§ Exercise goal
How many lines in the material contain the string "will"? Only the number is wanted.

==========

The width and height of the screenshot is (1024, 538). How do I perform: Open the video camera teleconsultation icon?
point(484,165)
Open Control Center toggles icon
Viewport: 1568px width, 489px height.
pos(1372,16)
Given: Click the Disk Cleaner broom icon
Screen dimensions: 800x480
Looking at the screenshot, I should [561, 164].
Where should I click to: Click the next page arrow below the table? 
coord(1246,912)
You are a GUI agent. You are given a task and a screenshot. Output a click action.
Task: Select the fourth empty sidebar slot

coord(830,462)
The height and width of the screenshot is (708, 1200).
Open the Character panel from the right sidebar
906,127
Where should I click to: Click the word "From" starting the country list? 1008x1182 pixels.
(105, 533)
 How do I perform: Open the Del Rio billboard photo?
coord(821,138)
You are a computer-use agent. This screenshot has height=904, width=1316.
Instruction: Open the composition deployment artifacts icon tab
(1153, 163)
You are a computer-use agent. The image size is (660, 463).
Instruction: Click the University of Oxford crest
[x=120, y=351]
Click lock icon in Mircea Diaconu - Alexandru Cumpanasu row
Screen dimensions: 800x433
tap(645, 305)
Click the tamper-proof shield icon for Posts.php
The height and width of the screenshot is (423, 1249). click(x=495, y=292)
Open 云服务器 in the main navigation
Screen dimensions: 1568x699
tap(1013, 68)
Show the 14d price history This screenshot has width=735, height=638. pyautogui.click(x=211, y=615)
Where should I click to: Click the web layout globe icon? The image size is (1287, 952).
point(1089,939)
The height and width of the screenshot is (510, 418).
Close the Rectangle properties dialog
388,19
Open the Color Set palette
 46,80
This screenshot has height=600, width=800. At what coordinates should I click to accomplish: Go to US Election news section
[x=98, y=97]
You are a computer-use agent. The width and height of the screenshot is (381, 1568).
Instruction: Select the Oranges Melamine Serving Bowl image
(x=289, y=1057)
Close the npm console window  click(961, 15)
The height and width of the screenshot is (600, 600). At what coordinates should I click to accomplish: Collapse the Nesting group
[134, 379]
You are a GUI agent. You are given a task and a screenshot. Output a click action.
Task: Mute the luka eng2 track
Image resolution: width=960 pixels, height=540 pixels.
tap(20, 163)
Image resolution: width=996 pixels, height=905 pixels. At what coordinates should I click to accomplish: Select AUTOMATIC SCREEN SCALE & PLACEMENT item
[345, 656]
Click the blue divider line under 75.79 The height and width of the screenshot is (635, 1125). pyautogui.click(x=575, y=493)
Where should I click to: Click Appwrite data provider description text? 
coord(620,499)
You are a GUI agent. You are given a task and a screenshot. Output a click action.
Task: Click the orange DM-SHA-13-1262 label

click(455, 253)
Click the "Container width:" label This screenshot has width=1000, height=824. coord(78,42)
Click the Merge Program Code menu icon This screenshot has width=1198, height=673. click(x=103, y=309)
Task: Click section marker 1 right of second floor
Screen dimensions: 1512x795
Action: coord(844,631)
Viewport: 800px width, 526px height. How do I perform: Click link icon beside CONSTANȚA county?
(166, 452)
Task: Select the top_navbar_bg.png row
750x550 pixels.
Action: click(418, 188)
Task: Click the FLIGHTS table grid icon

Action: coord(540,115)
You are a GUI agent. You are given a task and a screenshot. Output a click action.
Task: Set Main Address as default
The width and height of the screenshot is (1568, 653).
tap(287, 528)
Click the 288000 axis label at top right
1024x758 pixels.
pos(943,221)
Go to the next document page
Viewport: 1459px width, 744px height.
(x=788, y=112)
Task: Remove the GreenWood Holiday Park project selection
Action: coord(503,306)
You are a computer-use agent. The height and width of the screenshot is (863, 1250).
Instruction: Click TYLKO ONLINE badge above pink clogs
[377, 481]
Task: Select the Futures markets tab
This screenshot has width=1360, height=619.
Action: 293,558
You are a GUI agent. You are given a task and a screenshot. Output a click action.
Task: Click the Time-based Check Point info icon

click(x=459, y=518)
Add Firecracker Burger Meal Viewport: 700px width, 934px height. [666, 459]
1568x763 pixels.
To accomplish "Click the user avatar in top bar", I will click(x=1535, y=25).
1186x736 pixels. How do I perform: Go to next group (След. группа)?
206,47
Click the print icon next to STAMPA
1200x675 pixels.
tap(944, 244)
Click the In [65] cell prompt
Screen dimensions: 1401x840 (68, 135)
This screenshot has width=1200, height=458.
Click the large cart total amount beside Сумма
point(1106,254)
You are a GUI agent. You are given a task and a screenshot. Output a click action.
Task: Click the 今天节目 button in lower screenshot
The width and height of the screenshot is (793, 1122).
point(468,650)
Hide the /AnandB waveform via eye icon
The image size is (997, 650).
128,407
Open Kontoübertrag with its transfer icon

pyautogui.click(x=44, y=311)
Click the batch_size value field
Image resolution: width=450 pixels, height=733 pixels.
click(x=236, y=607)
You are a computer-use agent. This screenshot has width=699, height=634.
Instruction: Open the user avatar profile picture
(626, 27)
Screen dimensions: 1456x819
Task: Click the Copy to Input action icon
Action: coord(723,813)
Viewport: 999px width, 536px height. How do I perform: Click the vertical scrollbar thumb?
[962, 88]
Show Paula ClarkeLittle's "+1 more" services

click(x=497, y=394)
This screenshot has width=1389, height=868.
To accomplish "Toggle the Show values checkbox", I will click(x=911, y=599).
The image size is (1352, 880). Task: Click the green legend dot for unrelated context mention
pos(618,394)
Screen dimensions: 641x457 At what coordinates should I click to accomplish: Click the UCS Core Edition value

==========

§ Answer for the task
2